◆ Material to process
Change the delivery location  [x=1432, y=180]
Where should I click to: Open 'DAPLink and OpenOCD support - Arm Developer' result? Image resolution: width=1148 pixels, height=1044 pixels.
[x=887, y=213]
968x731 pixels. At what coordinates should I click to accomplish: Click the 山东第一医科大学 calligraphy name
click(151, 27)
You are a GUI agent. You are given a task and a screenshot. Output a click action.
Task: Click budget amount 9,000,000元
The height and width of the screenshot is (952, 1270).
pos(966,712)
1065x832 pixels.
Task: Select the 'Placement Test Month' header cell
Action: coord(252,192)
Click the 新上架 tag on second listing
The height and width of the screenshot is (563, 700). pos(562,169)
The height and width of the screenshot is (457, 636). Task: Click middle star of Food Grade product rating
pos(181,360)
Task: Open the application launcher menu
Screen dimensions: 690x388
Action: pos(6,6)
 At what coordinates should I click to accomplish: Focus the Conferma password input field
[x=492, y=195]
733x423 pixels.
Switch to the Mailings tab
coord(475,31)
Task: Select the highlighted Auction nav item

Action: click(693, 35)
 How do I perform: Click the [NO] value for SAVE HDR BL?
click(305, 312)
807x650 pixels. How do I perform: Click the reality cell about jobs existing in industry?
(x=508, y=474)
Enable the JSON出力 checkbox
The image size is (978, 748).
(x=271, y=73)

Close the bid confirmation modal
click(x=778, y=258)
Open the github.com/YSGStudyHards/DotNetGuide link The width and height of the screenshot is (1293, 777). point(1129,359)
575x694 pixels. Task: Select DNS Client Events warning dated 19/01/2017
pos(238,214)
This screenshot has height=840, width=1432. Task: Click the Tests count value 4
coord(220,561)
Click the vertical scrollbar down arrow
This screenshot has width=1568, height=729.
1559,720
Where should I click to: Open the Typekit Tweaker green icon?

◆ Task details
Go through the entries above and reproduce each one exactly.

◆ Final answer
Change the delivery location  [x=1432, y=180]
Where should I click to: Open 'DAPLink and OpenOCD support - Arm Developer' result? Image resolution: width=1148 pixels, height=1044 pixels.
[x=887, y=213]
968x731 pixels. At what coordinates should I click to accomplish: Click the 山东第一医科大学 calligraphy name
click(151, 27)
You are a GUI agent. You are given a task and a screenshot. Output a click action.
Task: Click budget amount 9,000,000元
The height and width of the screenshot is (952, 1270).
pos(966,712)
1065x832 pixels.
Task: Select the 'Placement Test Month' header cell
Action: coord(252,192)
Click the 新上架 tag on second listing
The height and width of the screenshot is (563, 700). pos(562,169)
The height and width of the screenshot is (457, 636). Task: Click middle star of Food Grade product rating
pos(181,360)
Task: Open the application launcher menu
Screen dimensions: 690x388
Action: pos(6,6)
 At what coordinates should I click to accomplish: Focus the Conferma password input field
[x=492, y=195]
733x423 pixels.
Switch to the Mailings tab
coord(475,31)
Task: Select the highlighted Auction nav item

Action: click(693, 35)
 How do I perform: Click the [NO] value for SAVE HDR BL?
click(305, 312)
807x650 pixels. How do I perform: Click the reality cell about jobs existing in industry?
(x=508, y=474)
Enable the JSON出力 checkbox
The image size is (978, 748).
(x=271, y=73)

Close the bid confirmation modal
click(x=778, y=258)
Open the github.com/YSGStudyHards/DotNetGuide link The width and height of the screenshot is (1293, 777). point(1129,359)
575x694 pixels. Task: Select DNS Client Events warning dated 19/01/2017
pos(238,214)
This screenshot has height=840, width=1432. Task: Click the Tests count value 4
coord(220,561)
Click the vertical scrollbar down arrow
This screenshot has width=1568, height=729.
1559,720
Where should I click to: Open the Typekit Tweaker green icon?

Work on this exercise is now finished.